Dans une pièce moderne [nous sommes en 1938] le casse-tête me
semble de faire un grand jeu et de rester un peintre fidèle d’une société à la
dérive. J’ai voulu essayer ici [« Les parents terribles »] un
drame qui soit une comédie et dont le centre même serait un nœud de vaudeville si
la marche des scènes et le mécanisme des personnages n’étaient dramatiques.
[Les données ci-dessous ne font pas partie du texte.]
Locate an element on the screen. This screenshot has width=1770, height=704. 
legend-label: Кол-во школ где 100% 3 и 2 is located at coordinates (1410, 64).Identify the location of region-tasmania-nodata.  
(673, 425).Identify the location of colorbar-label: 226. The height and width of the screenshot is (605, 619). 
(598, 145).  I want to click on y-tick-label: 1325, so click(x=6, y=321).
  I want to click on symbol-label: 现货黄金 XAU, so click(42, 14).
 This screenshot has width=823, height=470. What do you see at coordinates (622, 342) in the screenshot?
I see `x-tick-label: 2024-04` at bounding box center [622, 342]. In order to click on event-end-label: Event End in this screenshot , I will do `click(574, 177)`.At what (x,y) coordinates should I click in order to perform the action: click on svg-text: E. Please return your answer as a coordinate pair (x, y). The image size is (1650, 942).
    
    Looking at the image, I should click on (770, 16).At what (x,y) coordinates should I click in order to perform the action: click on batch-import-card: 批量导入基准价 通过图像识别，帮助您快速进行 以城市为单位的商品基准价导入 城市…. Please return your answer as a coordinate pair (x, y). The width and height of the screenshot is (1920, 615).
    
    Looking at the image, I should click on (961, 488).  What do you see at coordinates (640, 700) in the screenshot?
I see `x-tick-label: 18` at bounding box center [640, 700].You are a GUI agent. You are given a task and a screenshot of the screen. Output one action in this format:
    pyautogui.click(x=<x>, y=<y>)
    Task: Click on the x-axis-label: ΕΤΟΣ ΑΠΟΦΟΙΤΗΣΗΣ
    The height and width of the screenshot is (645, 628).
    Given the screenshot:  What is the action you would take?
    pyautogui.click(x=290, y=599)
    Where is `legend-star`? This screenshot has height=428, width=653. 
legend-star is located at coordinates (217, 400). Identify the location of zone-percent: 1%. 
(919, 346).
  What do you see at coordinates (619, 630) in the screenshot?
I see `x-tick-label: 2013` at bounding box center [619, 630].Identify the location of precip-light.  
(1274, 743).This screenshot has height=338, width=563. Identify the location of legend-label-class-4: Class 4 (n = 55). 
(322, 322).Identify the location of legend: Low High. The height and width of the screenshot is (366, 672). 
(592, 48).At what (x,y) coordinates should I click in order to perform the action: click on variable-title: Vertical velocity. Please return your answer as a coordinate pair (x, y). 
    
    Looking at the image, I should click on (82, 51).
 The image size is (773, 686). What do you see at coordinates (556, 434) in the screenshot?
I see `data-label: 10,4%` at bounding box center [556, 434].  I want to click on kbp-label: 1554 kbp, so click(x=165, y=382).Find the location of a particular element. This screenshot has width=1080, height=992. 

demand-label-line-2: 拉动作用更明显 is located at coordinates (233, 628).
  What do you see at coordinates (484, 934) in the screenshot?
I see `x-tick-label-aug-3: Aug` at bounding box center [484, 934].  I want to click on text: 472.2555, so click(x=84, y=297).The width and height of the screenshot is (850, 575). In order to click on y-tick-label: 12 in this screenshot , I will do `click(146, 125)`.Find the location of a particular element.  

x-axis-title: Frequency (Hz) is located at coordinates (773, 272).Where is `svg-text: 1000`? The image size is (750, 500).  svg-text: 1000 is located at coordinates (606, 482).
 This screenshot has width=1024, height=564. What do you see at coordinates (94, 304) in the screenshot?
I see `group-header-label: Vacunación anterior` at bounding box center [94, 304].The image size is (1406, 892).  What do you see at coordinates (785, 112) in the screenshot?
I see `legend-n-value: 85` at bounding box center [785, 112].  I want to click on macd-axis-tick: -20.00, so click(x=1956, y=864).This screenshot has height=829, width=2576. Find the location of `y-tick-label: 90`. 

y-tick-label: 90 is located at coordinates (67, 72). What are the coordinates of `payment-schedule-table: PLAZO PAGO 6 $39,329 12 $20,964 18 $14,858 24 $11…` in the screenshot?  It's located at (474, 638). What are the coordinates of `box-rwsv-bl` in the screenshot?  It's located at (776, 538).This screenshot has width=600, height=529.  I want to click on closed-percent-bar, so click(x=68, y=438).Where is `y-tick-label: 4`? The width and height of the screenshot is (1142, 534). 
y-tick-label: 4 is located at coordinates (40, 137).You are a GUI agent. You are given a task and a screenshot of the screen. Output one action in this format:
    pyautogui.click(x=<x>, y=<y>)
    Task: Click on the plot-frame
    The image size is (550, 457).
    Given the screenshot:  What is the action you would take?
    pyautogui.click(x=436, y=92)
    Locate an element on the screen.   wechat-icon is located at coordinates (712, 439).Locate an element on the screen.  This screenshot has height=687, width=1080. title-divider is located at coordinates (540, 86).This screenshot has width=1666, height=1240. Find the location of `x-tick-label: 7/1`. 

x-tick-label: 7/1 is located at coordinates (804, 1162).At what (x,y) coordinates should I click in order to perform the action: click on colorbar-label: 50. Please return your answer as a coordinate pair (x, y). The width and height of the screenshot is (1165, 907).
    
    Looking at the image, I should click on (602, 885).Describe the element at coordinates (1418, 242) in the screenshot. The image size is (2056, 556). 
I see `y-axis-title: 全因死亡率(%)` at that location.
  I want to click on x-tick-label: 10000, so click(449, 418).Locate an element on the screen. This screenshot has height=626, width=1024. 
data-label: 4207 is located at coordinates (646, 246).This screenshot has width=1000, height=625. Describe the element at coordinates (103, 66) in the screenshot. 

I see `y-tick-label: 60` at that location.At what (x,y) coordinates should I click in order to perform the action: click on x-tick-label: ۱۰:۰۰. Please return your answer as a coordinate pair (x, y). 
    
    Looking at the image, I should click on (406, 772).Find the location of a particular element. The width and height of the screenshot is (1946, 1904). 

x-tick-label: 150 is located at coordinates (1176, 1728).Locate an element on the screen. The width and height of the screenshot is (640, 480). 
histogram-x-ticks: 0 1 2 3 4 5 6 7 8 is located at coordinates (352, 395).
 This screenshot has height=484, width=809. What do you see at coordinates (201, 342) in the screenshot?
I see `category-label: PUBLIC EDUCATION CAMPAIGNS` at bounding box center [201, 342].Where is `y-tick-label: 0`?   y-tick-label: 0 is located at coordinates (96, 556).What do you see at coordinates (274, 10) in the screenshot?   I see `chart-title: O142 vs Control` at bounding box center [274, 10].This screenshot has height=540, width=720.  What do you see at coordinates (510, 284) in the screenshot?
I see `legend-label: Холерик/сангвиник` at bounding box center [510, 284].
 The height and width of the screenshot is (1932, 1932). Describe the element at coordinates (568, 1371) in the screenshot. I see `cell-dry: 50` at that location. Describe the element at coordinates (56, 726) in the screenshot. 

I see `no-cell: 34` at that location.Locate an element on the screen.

J’ai beaucoup tenu à peindre une famille capable de se contredire et d’agir
avec mystère tout en respectant le volume d’une pièce qui, pour frapper sur la
scène, doit paraître d’un seul bloc.
Il est plus simple de paraître d’un seul boc si quelque personnage
central ne s’écarte jamais d’un vice ou d’une vertu qu’il possède et si ses
comparses ne changent pas non plus leur ligne de bout en bout. Le problème de
ces trois actes [de la pièce citée] consiste donc à montrer des rôles qui ne
fussent pas d’une haleine ; capables de retours, de détours, d’élans et de
reprises et qui formassent très naturellement un total d’une seule haleine et
d’un seul poids.
Il résulte de cette méthode que les rôles doivent être sacrifiés à
la pièce et la servir au lieu de se servir d’elle.
C’est ainsi qu’au deuxième acte, la mère s’efface au bénéfice de la
jeune femme, qu’au premier acte cette jeune femme ne paraît pas et n’existe que
par le fantôme qu’elle suscite et que le père ne donne sa mesure qu’au dernier
acte après avoir mis sur scène une apparence de faiblesse, d’égoïsme et de
cruauté.
Deux rôles forment l’équilibre de l’ordre et du désordre qui
motivent ma pièce. Le jeune homme dont le désordre est pur ; sa tante dont
l’ordre ne l’est pas. J’ai poussé aussi loin que possible une attitude qui
m’est propre : celle de rester extérieur à l’œuvre, de ne défendre aucune
cause et de ne pas prendre parti.
Le théâtre doit être une action et non pas une bonne ou une
mauvaise action. La France ne nous oblige plus à jouer au moraliste et la
grande difficulté à vaincre doit être d’obtenir du style, sans aucune recherche
de langue et sans perdre le naturel.
Ajouterais-je que j’ai inventé mes types, que je n’ai imité
personne que je puisse connaître ? je ne me suis soucié, pour leur assurer
la vie, que d’un enchaînement logique de circonstances illogiques. Cette fois
le timbre de voix et l’allure particulière de certains acteurs, que j’avais en
vue, m’ont aidé dans mon entreprise.
Jeans Cocteau, « Les parents
terribles », 1ère préface. Gallimard, 1938.